### Work request
Of the lines below, report only those that contain "menu".

### Records for this exercise
★ ★ ★ ★ ★ ★ ★
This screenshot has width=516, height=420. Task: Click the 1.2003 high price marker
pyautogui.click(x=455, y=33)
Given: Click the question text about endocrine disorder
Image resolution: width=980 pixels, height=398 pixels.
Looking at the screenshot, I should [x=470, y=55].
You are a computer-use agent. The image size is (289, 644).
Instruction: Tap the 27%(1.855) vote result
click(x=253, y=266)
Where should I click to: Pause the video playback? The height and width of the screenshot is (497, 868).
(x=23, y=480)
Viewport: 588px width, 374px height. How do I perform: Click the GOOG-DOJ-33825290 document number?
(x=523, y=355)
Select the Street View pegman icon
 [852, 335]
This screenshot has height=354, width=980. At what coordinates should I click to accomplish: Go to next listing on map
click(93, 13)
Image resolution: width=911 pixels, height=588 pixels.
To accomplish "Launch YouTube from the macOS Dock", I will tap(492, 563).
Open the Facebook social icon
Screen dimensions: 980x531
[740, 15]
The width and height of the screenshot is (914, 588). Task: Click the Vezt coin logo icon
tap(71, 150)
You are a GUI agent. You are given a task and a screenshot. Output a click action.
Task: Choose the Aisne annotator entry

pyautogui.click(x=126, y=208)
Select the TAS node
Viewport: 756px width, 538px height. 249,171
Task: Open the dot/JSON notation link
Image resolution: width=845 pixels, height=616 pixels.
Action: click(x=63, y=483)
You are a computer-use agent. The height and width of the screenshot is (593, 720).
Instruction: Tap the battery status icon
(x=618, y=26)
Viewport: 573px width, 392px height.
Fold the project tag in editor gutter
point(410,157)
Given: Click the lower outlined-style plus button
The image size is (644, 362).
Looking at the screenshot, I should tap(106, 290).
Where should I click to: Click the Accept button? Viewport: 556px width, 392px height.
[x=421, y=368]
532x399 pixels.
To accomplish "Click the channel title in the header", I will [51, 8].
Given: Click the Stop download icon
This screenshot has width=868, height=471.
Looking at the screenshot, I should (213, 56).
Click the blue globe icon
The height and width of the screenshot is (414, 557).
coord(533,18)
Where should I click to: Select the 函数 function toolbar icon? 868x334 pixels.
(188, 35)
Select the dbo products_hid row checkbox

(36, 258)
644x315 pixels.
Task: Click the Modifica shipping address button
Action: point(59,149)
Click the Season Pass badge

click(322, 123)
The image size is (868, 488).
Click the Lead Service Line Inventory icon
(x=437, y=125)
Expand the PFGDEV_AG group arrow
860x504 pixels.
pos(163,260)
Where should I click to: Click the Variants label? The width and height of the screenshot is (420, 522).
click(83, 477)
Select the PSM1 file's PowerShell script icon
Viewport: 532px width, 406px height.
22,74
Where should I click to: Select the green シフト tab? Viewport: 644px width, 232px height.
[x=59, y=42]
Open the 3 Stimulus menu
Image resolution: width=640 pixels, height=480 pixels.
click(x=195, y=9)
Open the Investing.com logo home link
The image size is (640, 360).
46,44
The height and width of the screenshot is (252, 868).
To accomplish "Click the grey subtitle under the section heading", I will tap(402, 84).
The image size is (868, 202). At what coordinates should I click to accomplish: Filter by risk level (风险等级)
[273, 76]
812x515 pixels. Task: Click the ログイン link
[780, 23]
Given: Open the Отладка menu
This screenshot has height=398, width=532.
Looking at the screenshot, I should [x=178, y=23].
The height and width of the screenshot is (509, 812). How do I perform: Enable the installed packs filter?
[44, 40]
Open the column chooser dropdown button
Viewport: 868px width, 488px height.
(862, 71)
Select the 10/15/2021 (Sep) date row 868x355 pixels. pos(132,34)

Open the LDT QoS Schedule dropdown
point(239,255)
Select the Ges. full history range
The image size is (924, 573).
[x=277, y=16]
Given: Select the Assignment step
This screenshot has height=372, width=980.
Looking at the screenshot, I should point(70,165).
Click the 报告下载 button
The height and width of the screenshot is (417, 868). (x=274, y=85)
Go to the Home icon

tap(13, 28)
★ ★ ★ ★ ★ ★ ★
### Reply to the exercise
Open the 3 Stimulus menu
Given: Open the Отладка menu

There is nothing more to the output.